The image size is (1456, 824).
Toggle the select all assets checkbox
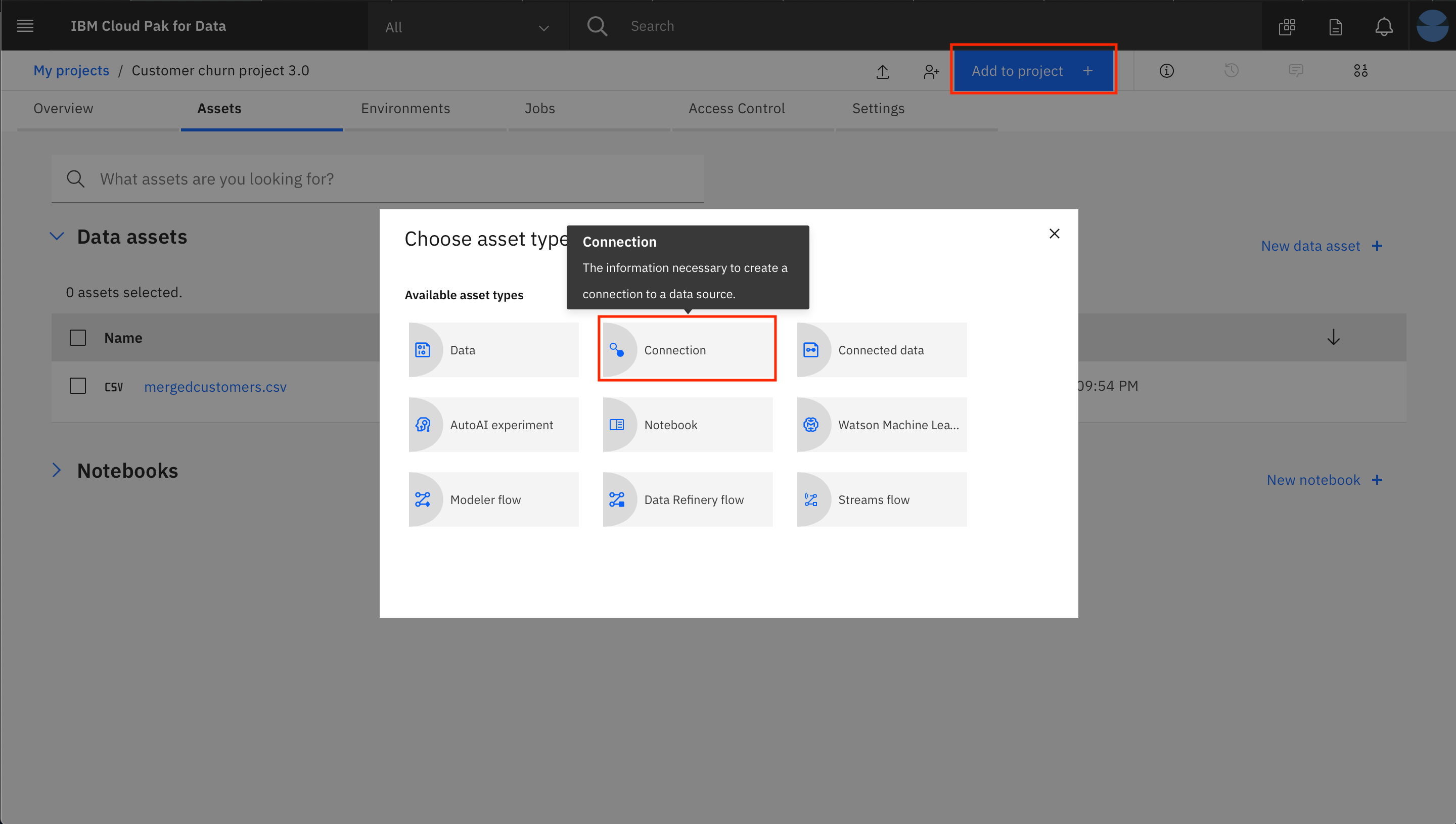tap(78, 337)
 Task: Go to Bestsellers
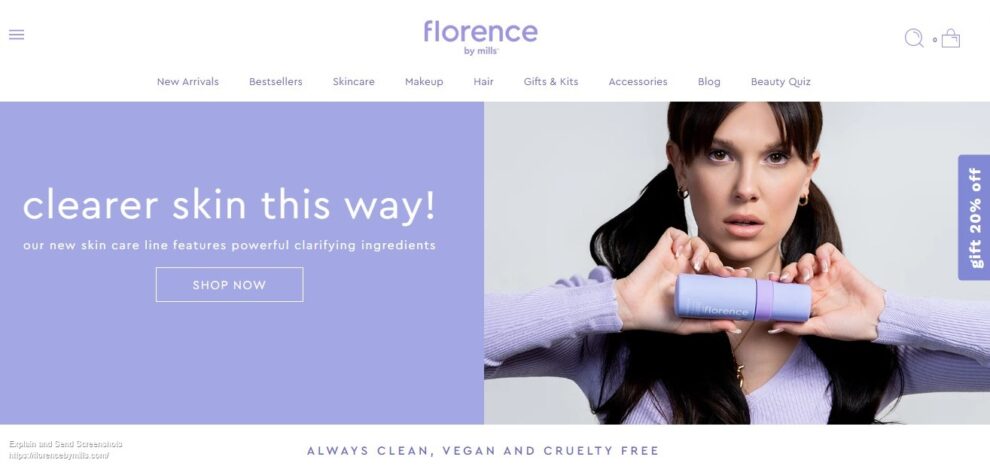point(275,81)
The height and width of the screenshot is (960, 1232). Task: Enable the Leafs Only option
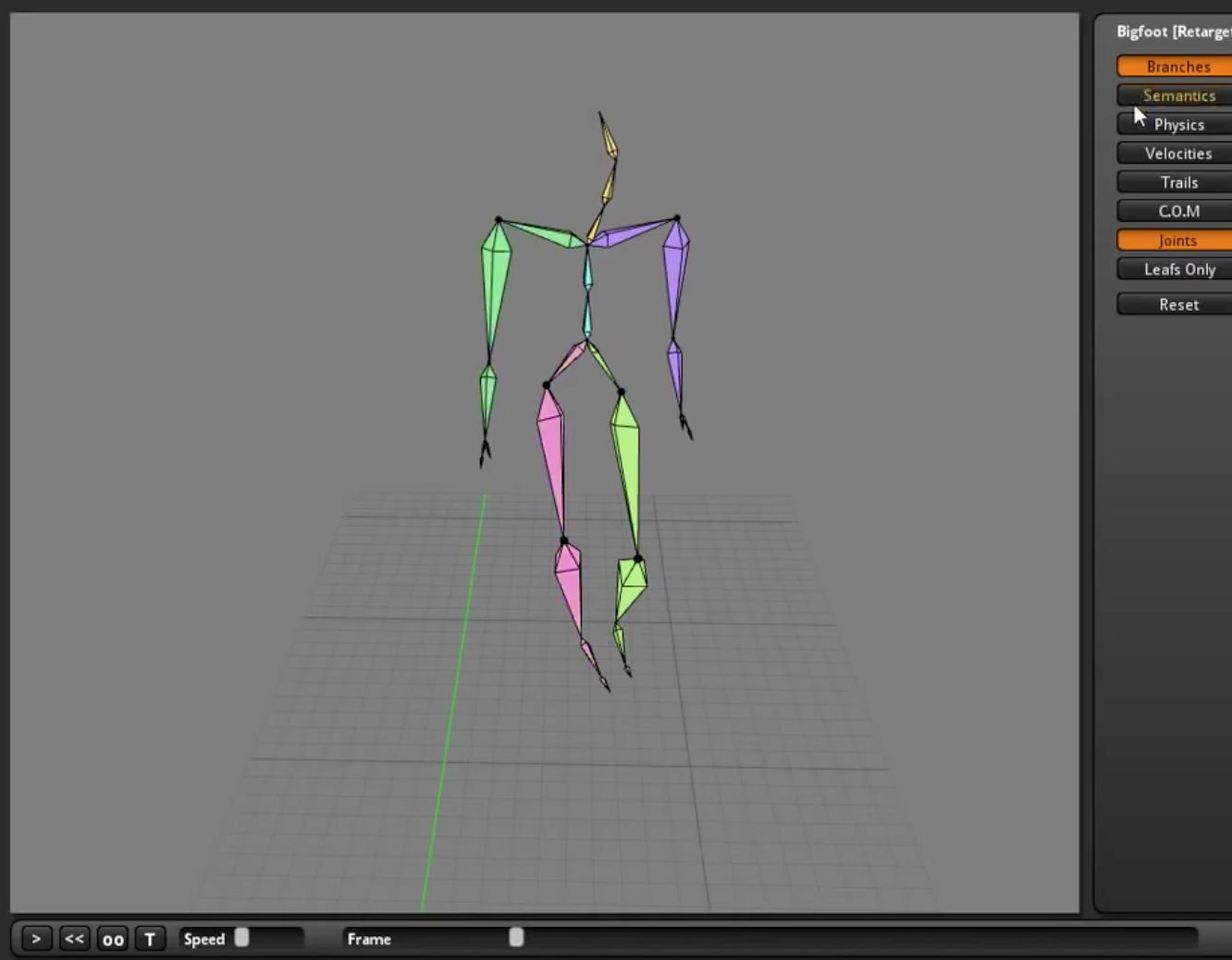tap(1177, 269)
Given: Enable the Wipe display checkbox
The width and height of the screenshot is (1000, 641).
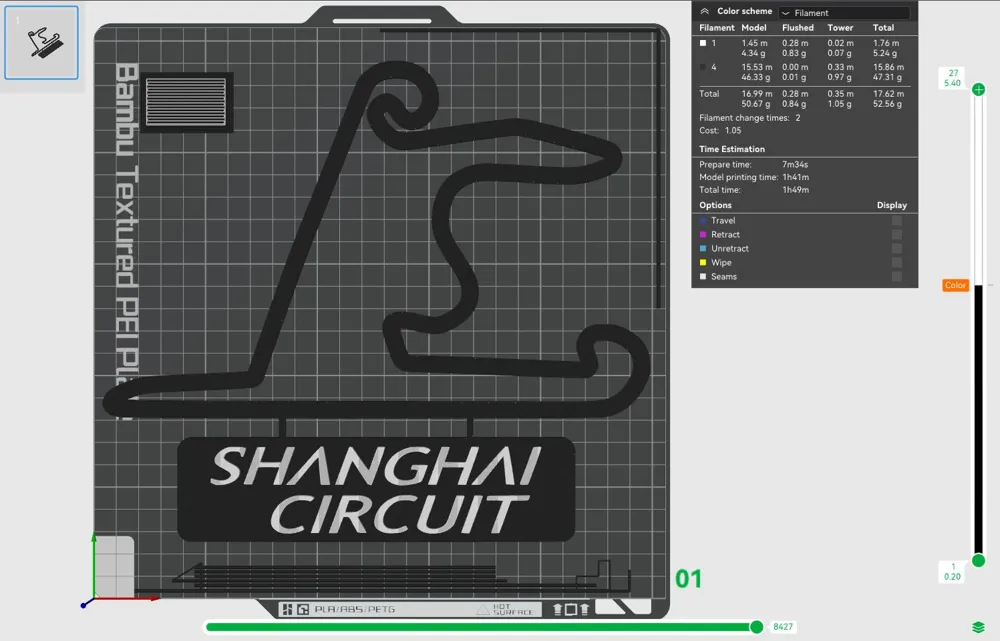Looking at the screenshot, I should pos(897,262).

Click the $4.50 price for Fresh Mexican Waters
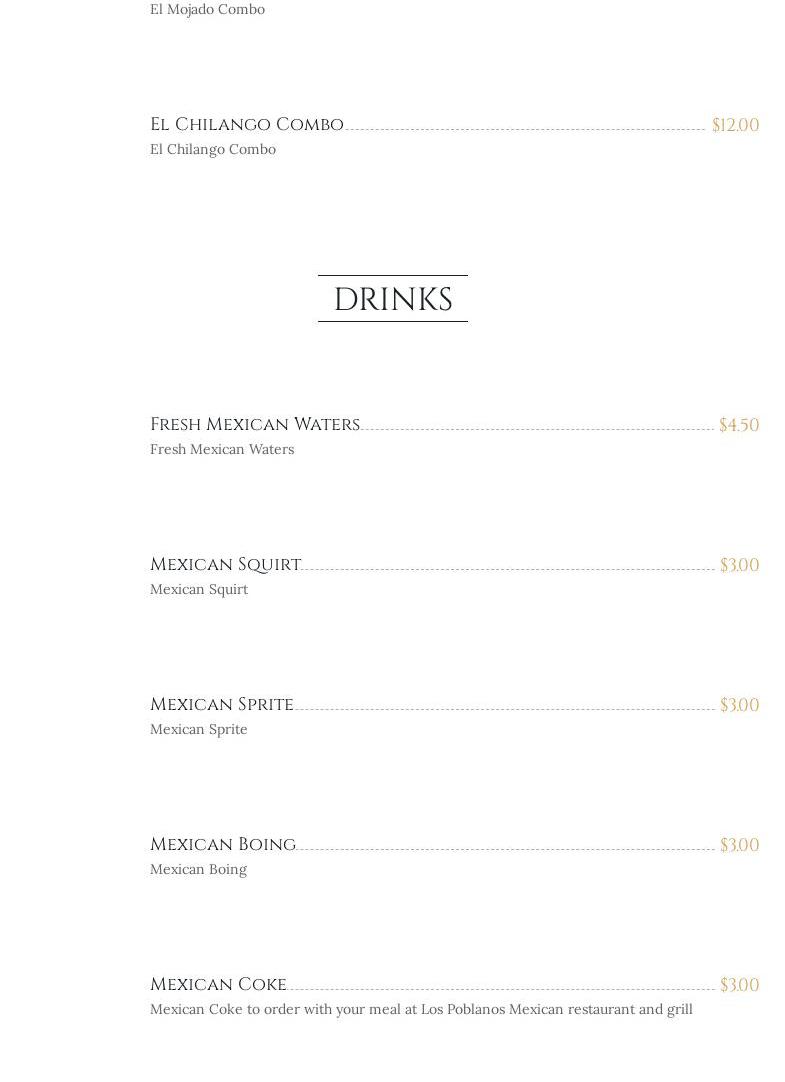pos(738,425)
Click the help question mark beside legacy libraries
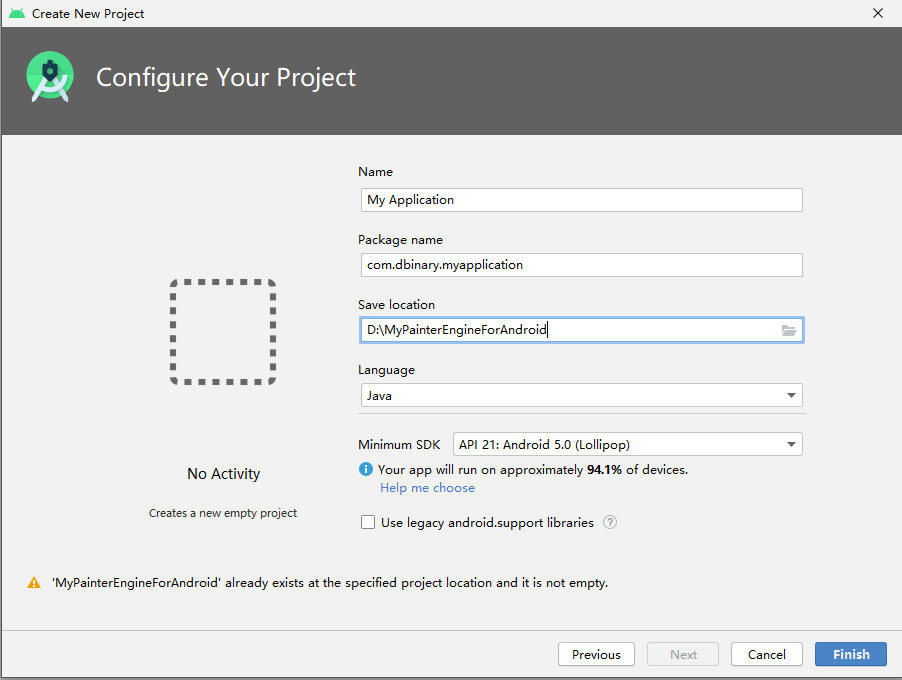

- - - - -

REQUIREMENT:
Return each record above as it stands. Pictures stay out.

TASK ANSWER:
The image size is (1456, 824).
Toggle the select all assets checkbox
tap(78, 337)
 Task: Go to Bestsellers
point(275,81)
The height and width of the screenshot is (960, 1232). Task: Enable the Leafs Only option
tap(1177, 269)
Given: Enable the Wipe display checkbox
The width and height of the screenshot is (1000, 641).
Looking at the screenshot, I should pos(897,262).

Click the $4.50 price for Fresh Mexican Waters
pos(738,425)
Click the help question mark beside legacy libraries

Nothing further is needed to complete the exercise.